Natural Language Processing: The Future of Content Generation and It's Applications

By Rahul Guhathakurta

Natural Language Processing: The Future of Content Generation and It's Applications


Natural Language Processing (NLP) is a field of artificial intelligence and computer science that deals with the interaction between computers and humans in the form of natural language. It involves using algorithms and statistical models to analyze, generate, and understand human language, enabling computers to interpret and respond to human requests naturally and intelligently.


Some examples of NLP tasks include language translation, text summarization, sentiment analysis, and topic classification. These tasks are challenging because human language is complex, ambiguous, and constantly evolving and because humans use language in varied and creative ways.



NLP Applications & Uses


NLP has many potential applications and uses. It has the potential to revolutionize the way we interact with computers and access information, making it faster, easier, and more natural for humans to communicate with machines. Some examples include:

  • Chatbots and Virtual Assistants: In chatbots and virtual assistants, NLP processes and analyzes user input, allowing the system to understand the meaning and intent behind the user's request. For example, if a user asks a chatbot, "What is the weather like today?" the chatbot can use NLP to parse the user's input and determine that the user is asking for information about the weather. The chatbot can then use this information to generate a relevant response, such as "It is currently sunny and 72 degrees Fahrenheit." NLP is also used to improve the overall user experience of chatbots and virtual assistants by allowing them to understand and respond to a wide range of input, including variations in language, tone, and context. This can help make chatbots and virtual assistants feel more natural and intuitive.

  • Machine Translation: To improve the accuracy of machine translation, NLP systems are often trained on large datasets of the translated text, allowing them to learn the patterns and characteristics of different languages. This training process can be time-consuming and resource-intensive, but it is necessary to enable the system to accurately translate a wide range of text. There are many different approaches to machine translation, and the specific techniques used will depend on the languages being translated and the application's needs. Some common NLP techniques used in machine translation include rule-based translation, statistical machine translation, and neural machine translation.
  • Text Summarization: NLP can be used to develop systems to automatically condense long pieces of text into shorter, more digestible versions. There are two main text summarization types: extractive and abstractive.
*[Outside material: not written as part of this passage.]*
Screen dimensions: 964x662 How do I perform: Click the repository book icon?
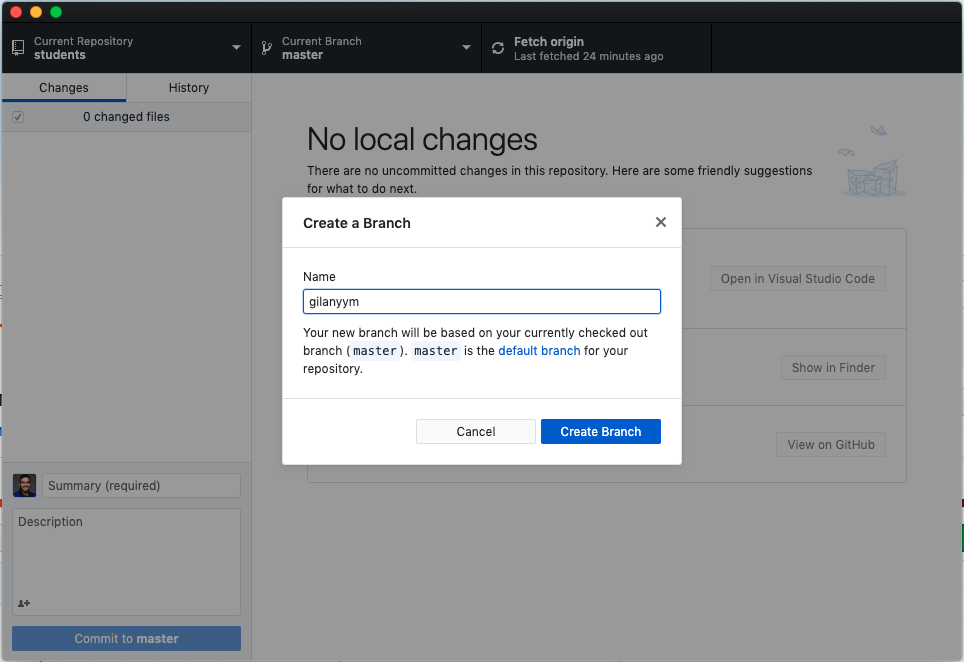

Extractive summarization involves selecting key phrases and sentences from the original text to create a summary. In contrast, abstractive summarization involves generating a summary that is a rephrasing or condensation of the original text. NLP algorithms analyze the text's structure and meaning and identify the most important ideas and concepts. This can be challenging because human language is complex, ambiguous, and constantly evolving and because people use language in varied and creative ways. To improve the accuracy of text summarization, NLP systems are often trained to learn the patterns and characteristics of different text types.
  • Sentiment Analysis and Social Media Analysis: To perform sentiment analysis, NLP algorithms are used to analyze the structure and meaning of the text and to identify words and phrases that indicate positive, negative, or neutral sentiment. Sentiment analysis has many applications, including social media analysis, customer service, and market research. It is a critical component of many NLP systems, and sentiment analysis will likely continue to be an important field research and development area.
  • Topic Classification and Information Extraction: NLP is used in topic classification to enable computers to automatically classify texts into predefined categories based on their content. To perform topic classification, NLP algorithms are used to analyze the text's structure and meaning and identify the main themes and topics covered. Topic classification has many applications, including information retrieval (such as extracting specific information from text, such as names, dates, and locations), content recommendation, and text categorization.
  • Automated Essay Grading: NLP can be used in automated essay grading to enable computers to automatically evaluate and grade written essays. To perform automated essay grading, NLP algorithms are used to process and analyze the essay's text and to evaluate various aspects of the writing, such as grammar, spelling, structure, and content. To improve the accuracy of automated essay grading, NLP systems are often trained on large annotated datasets, where the grades of each essay have been manually assigned by humans.

There are many other potential applications and uses for NLP, and the field is constantly evolving as new techniques and technologies are developed.



What are some potential NLP drawbacks?


There are a few potential drawbacks to NLP that are worth considering:

  • NLP systems can be brittle: Because NLP systems rely on statistical models and patterns in data, they can be sensitive to changes in the input data. This means that if the data or the language used in the data changes significantly, the performance of the NLP system may suffer.
  • NLP systems can struggle with ambiguity: As mentioned above, human language is often ambiguous, which can be challenging for NLP systems to handle. For example, the same word can have multiple meanings depending on the context in which it is used, and it can be difficult for an NLP system to determine the correct meaning.
  • NLP systems can be biased: NLP systems can sometimes reflect the biases in the data they are trained on. For example, if an NLP system is trained on a dataset biased against a particular group of people, the system may produce biased output. It is important to carefully consider the biases in the data used to train NLP systems and address them as needed.
  • NLP systems can be expensive to develop and maintain: They can be resource-intensive, requiring specialized expertise and large amounts of data. This can make it challenging for smaller organizations or individuals to develop and use NLP systems.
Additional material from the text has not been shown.